Many parents and teachers are critical of the Standardised Assessment Tests (SATs) that have recently been taken by primary school children. One common complaint is that they are too hard. Teachers at my son’s school sent children home with example questions to quiz their parents on, hoping to show that getting full marks is next to impossible.
Invariably, when parents try out these tests, they focus on the most difficult or confusing items. Some parents and teachers can be heard complaining on social media that if they get questions wrong, surely the tests are too hard for ten-year-olds.
Today's SATs reading test was ridiculous, my little lovelies tried so hard. Surely children crying in a test is a sign that it's too hard?
— Charlotte Higgins (@charlottehiggin) May 9, 2016
But how hard should tests for children be?
As a psychologist, I know we have some well-developed principles that can help us address the question. If we look at the SATs as measures of some kind of underlying ability, then we can turn to one of the oldest branches of psychology – “psychometrics” – for some guidance.
Getting It Just Right
A good test shouldn’t be too hard. If most people get most questions wrong, then you have what is called a “floor effect”. The result is that you can’t tell any difference in ability between the people taking the test.
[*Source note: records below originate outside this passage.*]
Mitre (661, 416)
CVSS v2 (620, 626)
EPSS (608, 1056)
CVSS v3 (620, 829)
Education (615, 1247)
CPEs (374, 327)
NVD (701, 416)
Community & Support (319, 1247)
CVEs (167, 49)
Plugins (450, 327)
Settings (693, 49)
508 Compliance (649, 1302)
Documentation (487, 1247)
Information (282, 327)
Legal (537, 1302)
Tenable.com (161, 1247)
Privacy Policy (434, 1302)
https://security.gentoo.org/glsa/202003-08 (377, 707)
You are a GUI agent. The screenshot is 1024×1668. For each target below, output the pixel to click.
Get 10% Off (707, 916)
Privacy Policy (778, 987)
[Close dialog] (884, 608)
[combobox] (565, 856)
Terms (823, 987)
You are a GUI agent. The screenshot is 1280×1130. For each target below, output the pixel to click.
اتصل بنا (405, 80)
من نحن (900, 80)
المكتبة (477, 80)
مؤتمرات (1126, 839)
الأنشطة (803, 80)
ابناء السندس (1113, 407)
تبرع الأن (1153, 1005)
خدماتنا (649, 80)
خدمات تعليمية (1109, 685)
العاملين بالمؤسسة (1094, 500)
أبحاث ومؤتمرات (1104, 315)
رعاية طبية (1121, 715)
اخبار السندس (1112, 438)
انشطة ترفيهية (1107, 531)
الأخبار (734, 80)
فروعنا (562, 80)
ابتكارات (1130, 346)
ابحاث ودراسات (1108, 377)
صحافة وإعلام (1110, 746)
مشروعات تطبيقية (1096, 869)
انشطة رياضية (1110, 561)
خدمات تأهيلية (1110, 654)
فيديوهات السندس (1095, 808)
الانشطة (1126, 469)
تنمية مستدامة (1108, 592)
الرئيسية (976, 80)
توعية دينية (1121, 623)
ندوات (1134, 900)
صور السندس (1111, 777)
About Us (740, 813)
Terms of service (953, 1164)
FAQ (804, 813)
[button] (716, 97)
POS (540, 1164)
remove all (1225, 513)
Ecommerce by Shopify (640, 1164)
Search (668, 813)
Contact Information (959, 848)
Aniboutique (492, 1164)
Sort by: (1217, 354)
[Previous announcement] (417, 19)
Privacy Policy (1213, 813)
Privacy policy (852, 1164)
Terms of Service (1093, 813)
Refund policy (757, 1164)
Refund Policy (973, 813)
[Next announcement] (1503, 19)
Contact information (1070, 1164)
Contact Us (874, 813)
Too high? zhu difeng/www.shutterstock.com
If we started the school sports day high jump with the bar at two metres high (close to the world record), then we’d finish sports day with everybody getting the same – zero successful jumps – and no information about how good anyone is at high jump.
But at the same time, a good test shouldn’t be too easy. If most people get everything right, then the effect is, as you might expect, called a “ceiling effect”. If everybody gets everything right then again we don’t get any information from the test.
The key idea is that tests must discriminate. In psychometric terms, the value of a test is about the match between the thing it is supposed to measure and the difficulty of the items on the test. If I wanted to gauge maths ability in six-year-olds and I gave them all an A-Level paper, we can presume that nearly everyone would score zero. Although the A-Level paper might be a good test, it is completely uninformative if it is badly matched to the ability of the people taking the test.
Here’s the rub: for a test to be sensitive to differences in ability, it must contain items which people get wrong. Actually, there’s a precise answer to the proportion that you should get wrong – in the most sensitive test it should be half of the items. Questions which you are 50% likely to get right are the ones which are most informative.
How we feel about measuring and labelling children according to their skill at taking these tests is a big issue, but it is important that we recognise that this is what tests do. A well designed test will make all children get some items wrong – it is inherent in their design. It is up to us how we conceptualise that: whether tests are an unnecessary distraction from true education, or a necessary challenge we all need to be exposed to.
If you adopt this psychometric perspective, it becomes clear that the tests we use are an inefficient way of measuring any individual child’s particular ability to do the test. Most children will be asked a bunch of questions which are too easy for them, before they get to the informative ones which are at the edge of their ability. Then they will go on to attempt a bunch of questions which are far too hard. And pity the people for who the test is poorly matched to their ability and consists mostly of questions they’ll get wrong – which is both uninformative in psychometric terms, and dispiriting emotionally.
A hundred years ago, when we began our modern fixation with testing and measuring, it was hard to avoid the waste where many uninformative and potentially depressing questions were asked. This was simply because all children had to take the same exam paper.
Nowadays, however, examiners can administer tests via computer, and algorithmically identify the most informative questions for each child’s ability – making the tests shorter, more accurate, and less focused on the experience of failure. You could throw in enough easy questions that no child would ever have the experience of getting most of the questions wrong. But still there’s no getting around the fact that an informative test has to contain questions most people sitting it will get wrong.
Even a good test can measure an educationally irrelevant ability (such as merely the ability to do the test, or memorise abstract grammar rules), or be used in ways that harm children. But having difficult items isn’t a problem with the SATs, it’s a problem with all tests.